Extrait choisi:
Ainsi, dans sa prise de position contre la campagne, Barnea avait-il été seulement motivé par le désir d’obtenir la remise en liberté des otages ou avait-il reçu des instructions le sommant de bloquer les attaques lancées à l’encontre du Qatar en raison de l’influence de Doha au sein du cabinet du Premier ministre ?
Alarme au Sinaï
Les relations entre Israël et l’Égypte sont absolument déterminantes. Quoique tendus, ces liens ont jusqu’à présent permis d’éviter qu’une coalition arabe conventionnelle ne fasse la guerre à Israël et ils ont ouvert la voie à la mise en place d’une coopération étroite en matière de sécurité et de renseignement contre les groupes terroristes.
La relation personnelle entre Netanyahu et le président égyptien Abdel Fattah al-Sissi étaient très fortes, dans le passé. Les deux hauts-responsables échangeaient régulièrement et Netanyahu rencontrait, là encore de façon régulière, l’ambassadeur d’Égypte.

Mais ces relations ont particulièrement tourné à l’aigre pendant la guerre. L’Égypte a fait part de son mécontentement contre le projet israélien qui, selon elle, allait consister à pousser les Gazaouis dans le Sinaï. Elle est restée également farouchement opposée à la prise de contrôle, par Tsahal, de la Route Philadelphi, située à la frontière qui sépare Gaza et l’Égypte.
Mais ce sont les déclarations qui ont pu être faites par de hauts responsables israéliens qui ont véritablement entraîné la colère des Égyptiens.
Netanyahu et le ministre des Affaires stratégiques, Ron Dermer, ont tous les deux ouvertement critiqué Le Caire dans des entretiens, l’accusant d’avoir été dans l’incapacité de mettre un terme au trafic d’armes qui transite à Gaza depuis la péninsule du Sinaï. Dermer a explicitement mentionné le nom de Sissi.

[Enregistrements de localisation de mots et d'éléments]

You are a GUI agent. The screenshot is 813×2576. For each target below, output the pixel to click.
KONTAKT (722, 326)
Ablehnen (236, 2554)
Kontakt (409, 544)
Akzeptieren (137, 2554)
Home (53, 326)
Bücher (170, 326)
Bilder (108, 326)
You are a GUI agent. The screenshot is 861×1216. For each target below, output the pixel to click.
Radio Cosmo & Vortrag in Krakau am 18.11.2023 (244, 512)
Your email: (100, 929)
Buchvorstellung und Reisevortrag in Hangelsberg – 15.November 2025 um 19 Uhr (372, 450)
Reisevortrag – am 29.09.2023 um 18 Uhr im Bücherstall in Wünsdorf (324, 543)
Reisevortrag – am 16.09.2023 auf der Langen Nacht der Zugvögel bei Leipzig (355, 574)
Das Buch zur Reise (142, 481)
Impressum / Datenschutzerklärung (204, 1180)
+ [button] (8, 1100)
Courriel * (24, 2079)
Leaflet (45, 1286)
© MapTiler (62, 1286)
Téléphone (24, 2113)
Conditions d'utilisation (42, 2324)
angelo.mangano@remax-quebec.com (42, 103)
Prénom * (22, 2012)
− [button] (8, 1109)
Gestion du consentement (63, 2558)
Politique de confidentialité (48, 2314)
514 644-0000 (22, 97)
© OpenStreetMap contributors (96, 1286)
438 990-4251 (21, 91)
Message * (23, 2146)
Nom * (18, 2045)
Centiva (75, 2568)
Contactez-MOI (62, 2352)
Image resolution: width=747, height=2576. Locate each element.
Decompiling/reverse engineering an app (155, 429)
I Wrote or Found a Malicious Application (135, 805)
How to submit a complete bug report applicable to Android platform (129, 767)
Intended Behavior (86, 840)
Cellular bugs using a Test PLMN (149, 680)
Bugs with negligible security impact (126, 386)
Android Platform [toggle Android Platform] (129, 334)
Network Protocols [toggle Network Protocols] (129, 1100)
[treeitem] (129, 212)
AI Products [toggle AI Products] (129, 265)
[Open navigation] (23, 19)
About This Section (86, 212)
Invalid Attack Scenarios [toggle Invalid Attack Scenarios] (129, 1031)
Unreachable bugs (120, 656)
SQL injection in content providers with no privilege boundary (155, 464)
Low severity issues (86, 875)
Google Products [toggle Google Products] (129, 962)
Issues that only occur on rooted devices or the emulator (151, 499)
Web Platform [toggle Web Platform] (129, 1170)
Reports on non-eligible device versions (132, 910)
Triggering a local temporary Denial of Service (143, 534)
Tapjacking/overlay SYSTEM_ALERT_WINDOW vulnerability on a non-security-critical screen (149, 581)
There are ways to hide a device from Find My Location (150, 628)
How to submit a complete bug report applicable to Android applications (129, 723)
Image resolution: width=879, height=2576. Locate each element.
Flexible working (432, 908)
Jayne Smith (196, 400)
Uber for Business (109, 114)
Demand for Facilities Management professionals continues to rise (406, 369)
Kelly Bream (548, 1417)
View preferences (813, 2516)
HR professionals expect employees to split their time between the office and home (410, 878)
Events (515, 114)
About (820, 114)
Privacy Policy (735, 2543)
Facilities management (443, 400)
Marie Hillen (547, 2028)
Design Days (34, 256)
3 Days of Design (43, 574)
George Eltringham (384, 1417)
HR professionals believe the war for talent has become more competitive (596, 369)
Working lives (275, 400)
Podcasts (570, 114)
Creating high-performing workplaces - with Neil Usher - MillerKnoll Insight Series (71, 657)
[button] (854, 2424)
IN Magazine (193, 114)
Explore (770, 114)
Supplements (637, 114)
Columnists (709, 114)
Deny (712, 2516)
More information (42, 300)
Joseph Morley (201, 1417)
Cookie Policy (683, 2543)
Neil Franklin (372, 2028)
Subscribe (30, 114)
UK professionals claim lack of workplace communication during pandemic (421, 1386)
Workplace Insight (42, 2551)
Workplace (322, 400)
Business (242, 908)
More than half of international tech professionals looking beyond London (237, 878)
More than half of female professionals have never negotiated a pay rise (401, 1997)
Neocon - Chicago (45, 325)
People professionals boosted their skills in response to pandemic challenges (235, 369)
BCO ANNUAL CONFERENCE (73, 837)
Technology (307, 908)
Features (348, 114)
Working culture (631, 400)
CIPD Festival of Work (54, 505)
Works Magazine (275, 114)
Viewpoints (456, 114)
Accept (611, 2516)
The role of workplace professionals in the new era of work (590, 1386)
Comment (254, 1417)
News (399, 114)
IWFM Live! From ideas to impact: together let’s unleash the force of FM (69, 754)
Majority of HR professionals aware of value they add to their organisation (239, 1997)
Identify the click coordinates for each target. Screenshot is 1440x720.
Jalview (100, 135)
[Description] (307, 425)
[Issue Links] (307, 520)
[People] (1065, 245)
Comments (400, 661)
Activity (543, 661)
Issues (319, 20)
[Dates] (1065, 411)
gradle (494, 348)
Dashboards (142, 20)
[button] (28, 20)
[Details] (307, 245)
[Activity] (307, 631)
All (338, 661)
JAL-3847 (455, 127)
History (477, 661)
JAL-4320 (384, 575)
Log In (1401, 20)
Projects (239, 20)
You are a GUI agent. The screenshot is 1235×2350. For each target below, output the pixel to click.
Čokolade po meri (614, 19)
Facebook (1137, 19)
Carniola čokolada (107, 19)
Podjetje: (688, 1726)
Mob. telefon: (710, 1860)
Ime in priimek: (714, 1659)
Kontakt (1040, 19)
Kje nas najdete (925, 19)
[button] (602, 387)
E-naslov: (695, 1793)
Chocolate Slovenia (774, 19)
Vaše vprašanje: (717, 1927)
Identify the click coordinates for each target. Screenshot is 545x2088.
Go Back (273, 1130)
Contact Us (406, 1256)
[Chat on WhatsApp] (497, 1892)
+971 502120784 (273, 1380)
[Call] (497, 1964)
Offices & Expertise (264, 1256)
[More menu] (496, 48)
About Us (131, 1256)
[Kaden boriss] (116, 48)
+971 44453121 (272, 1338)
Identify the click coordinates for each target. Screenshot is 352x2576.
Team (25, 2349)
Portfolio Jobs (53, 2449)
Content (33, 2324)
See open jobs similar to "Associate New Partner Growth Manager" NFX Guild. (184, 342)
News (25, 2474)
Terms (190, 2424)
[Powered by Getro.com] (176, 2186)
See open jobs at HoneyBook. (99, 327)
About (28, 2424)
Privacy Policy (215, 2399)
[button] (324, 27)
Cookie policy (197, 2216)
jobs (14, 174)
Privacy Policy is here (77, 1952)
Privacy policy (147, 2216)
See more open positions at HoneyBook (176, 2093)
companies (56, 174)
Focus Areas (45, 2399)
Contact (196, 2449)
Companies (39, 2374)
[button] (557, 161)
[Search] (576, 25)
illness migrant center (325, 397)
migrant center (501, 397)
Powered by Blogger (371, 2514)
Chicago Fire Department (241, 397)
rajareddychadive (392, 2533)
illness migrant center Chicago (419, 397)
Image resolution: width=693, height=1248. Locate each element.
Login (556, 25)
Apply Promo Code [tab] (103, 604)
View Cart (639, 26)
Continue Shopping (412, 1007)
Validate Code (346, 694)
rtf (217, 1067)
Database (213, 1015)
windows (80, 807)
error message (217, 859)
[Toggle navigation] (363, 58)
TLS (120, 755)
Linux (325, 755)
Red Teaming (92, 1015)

Objectif indiqué:
Recopiez à l'identique le passage de l'extrait sur Israël et l'Égypte qui va de "Mais ces relations" jusqu'à "nom de Sissi.". Servez-vous uniquement de l'extrait.

Réponse attendue:
Mais ces relations ont particulièrement tourné à l’aigre pendant la guerre. L’Égypte a fait part de son mécontentement contre le projet israélien qui, selon elle, allait consister à pousser les Gazaouis dans le Sinaï. Elle est restée également farouchement opposée à la prise de contrôle, par Tsahal, de la Route Philadelphi, située à la frontière qui sépare Gaza et l’Égypte.
Mais ce sont les déclarations qui ont pu être faites par de hauts responsables israéliens qui ont véritablement entraîné la colère des Égyptiens.
Netanyahu et le ministre des Affaires stratégiques, Ron Dermer, ont tous les deux ouvertement critiqué Le Caire dans des entretiens, l’accusant d’avoir été dans l’incapacité de mettre un terme au trafic d’armes qui transite à Gaza depuis la péninsule du Sinaï. Dermer a explicitement mentionné le nom de Sissi.